The Umbraco team have announced that Umbraco 4.5.2 beta which fixes 46 bugs that have been reported by our awesome community. Please download it today and help us test it so we can get a fast release. You’ll find a full change log in the downloads.
This brings the total number of bug fixes up to 88 since we released Umbraco 4.5 two months ago. There’s no way we could have achieved this without the many people who’ve helped testing, reporting and submitting patches to the issues. Thanks a million!
With Umbraco 4.5.2 we’ll finally have an ultra stable version of Umbraco 4.5!
In retrospect – did we release v4.5 too fast?
With almost a hundred bug fixes in just two months it’s tempting to question whether we should have released v4.5 at all. It’s hard to say as most of the issues was reported after Umbraco 4.5 was released and we’ve had a beta versions for quite some time. There’ll always be bugs in software and when you push the release button is always a question of when it’s good enough. If you never push the button, there’ll never be a release.
However, I personally think we made a couple of mistakes. That’s alright. If we turn the mistakes into lessons learned it means progress for the team and the project. And we’re doing our very best to learn. Here’s what we’ve found so far:
- First of all our test cases were too simple, too narrow and didn’t change at all. We had a checklist of various editing actions in combination with testing the Runway and Creative Website Starter packages. This was very helpful in order to find and fix bugs along the way, but this should have been combined with random install of community packages in the Repository.
- Unit testing won’t find everything. With Umbraco 4.5 we finally added a testing suite with more than 100 unit tests and loads of hidden bugs were found. However, a simple test suite will never be able to cover the many scenarios where Umbraco is used and as such should only be a foundation. This is a no-brainer, yet crucial to remember. With the many things covered by unit tests, there’s no longer a Core Team member not believing in Unit tests as heaven sent. But robots will always be the smartest of idiots.

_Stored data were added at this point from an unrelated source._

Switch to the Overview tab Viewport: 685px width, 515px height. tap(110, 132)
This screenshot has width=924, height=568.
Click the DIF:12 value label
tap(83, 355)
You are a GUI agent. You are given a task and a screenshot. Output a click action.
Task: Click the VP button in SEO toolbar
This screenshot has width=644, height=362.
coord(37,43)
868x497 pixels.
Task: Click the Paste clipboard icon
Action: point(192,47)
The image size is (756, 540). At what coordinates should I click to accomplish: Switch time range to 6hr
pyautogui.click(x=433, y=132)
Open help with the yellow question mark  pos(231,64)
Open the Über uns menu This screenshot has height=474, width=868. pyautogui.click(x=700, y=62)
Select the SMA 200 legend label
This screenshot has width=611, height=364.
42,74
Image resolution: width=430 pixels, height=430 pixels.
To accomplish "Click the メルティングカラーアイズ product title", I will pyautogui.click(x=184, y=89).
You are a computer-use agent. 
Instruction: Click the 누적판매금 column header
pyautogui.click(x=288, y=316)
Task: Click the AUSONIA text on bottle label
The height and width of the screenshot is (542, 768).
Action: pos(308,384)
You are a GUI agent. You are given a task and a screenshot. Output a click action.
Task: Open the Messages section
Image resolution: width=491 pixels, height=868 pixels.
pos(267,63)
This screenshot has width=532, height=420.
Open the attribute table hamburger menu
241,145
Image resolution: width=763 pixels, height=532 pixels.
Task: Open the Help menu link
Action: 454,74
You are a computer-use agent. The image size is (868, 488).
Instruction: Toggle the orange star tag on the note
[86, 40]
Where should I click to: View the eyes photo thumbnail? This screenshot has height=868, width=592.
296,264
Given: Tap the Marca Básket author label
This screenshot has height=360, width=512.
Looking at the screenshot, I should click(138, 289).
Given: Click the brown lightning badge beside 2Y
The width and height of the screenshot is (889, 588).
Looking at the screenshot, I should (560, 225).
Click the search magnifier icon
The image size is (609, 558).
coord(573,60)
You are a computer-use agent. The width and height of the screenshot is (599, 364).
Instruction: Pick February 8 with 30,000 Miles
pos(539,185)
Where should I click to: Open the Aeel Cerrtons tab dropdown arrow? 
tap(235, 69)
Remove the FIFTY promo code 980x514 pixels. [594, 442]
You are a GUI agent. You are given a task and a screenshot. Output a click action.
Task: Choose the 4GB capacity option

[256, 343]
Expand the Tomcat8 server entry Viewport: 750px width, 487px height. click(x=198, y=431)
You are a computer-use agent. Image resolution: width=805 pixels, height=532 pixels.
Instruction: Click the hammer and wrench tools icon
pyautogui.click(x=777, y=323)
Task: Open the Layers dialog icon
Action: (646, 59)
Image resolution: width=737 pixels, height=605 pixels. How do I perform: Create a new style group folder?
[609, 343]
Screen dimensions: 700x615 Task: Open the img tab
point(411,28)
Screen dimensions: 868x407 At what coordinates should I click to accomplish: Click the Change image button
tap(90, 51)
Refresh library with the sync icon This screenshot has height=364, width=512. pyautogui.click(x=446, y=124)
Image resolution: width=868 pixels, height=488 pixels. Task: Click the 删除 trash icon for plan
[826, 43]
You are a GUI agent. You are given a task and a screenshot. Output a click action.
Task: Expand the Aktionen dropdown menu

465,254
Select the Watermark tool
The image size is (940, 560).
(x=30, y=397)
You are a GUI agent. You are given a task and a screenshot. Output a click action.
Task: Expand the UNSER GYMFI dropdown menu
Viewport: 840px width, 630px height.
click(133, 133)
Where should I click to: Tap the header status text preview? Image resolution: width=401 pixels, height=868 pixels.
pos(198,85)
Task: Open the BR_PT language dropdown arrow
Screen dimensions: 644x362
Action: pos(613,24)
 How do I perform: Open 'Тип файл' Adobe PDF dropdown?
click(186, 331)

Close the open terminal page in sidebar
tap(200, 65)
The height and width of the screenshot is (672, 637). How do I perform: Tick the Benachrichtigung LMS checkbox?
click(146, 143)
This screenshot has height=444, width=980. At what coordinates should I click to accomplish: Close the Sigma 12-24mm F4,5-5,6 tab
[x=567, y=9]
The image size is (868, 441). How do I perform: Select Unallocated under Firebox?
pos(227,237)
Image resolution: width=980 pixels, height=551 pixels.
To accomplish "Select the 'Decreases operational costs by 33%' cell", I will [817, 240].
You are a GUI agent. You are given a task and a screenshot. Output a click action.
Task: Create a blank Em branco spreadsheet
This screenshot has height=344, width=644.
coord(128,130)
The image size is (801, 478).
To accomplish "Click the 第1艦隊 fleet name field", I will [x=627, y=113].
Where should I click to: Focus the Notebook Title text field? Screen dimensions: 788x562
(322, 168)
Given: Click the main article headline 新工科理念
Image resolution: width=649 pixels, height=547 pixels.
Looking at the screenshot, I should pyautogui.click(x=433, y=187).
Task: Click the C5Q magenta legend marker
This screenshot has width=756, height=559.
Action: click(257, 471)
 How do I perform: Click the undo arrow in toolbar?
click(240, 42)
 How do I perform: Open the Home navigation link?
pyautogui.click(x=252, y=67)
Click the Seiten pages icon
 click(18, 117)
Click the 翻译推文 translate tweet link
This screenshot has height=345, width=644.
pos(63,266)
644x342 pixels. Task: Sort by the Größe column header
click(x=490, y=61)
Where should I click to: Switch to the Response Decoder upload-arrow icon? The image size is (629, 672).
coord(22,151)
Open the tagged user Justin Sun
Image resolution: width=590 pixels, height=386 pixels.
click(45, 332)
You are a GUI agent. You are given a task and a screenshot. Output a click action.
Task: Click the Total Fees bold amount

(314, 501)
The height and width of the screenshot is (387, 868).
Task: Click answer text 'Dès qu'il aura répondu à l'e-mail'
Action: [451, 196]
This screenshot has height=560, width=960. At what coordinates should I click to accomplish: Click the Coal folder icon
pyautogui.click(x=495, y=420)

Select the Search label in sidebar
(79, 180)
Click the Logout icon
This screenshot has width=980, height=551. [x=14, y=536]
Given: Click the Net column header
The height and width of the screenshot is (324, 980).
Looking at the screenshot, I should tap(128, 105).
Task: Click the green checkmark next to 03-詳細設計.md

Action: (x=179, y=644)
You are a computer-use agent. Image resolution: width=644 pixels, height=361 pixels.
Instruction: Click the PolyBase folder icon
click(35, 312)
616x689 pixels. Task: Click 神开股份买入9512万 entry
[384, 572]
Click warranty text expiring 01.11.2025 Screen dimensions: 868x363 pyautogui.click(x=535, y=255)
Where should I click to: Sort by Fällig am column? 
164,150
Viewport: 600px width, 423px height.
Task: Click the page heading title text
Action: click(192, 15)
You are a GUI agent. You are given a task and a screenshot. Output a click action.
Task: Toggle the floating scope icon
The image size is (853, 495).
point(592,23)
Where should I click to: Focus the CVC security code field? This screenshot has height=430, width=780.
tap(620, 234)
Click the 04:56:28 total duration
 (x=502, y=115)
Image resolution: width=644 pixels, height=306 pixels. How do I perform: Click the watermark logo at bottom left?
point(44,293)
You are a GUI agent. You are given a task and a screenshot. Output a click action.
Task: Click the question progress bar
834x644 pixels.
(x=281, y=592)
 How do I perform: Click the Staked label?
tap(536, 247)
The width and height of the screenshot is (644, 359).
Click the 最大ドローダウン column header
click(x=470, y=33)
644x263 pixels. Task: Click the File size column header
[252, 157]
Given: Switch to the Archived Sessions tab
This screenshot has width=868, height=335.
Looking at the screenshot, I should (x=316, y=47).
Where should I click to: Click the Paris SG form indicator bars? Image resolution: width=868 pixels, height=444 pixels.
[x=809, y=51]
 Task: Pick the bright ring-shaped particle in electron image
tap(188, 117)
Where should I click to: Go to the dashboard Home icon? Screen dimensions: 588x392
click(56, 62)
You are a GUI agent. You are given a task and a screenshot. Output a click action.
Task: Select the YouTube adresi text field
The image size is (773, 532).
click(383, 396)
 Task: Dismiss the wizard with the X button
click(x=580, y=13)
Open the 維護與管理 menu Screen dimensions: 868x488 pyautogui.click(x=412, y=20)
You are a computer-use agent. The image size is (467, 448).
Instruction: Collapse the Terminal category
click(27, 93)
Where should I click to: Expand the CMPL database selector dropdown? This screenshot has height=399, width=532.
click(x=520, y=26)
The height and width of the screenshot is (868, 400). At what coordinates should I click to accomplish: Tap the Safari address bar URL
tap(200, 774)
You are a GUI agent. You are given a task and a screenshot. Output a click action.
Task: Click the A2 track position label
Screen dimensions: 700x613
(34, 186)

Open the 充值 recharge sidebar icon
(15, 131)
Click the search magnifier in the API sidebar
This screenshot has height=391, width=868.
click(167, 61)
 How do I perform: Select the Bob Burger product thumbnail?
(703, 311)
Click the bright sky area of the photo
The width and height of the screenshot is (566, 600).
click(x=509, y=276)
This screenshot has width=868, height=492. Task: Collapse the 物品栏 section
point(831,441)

- Enthusiasm is awesome but never overshadow the pursuit of attention to detail. One of the things that always have given me the biggest thrill is when tiny details in Umbraco gets improved. In the enthusiasm of the major UI and performance enhancements added to Umbraco 4.5 it was (too) easy to forget this craving for nano management. But it’s one of the things makes Umbraco special – even though it can seem silly to spend days on minor things. heck, I even wrote a blog post about this four years ago.
- Don’t live in a silo. While Umbraco might work perfect for the scenarios used by members of the Core Team, we’re only a fraction of the active users. This means that we should be much better to use 3rd party implementations, packages and un-official “tricks” when testing a release. In addition to this, we should involve 3rd party package developers as early as possible and help with a plan on how to ensure that their packages work when we release. Today an Umbraco implementation is often the sum of the Core combined with a number of packages. If they don’t work together it can leave a beautiful Core useless.
- Raise the community to take even more responsibility. As a community member who’s business depending on Umbraco, it’s only natural to become disillusioned when a new release doesn’t work, forces you to change habits or makes an upgrade impossible. Believe me, the Core Team have no intention on doing this on purpose and it hurts badly when seeing people frustrated. But we’re no better than the information given us. So be active. Tell us about what doesn’t work and log issues in the Codeplex issue tracker with thorough steps to reproduce. Good bug reports take a lot of effort but in return you get better software. And even better – participate in our beta programs. Many of the bugs reported and fixed the past two months could have been discovered weeks before the release if only we had gotten help with better and more extensive testing. So help us, helping you.
We’ll use this knowledge while we’re building Umbraco 5. You’ll see more blog postings, more videos and more documentation about the next version than ever before. We’ve learned a lesson.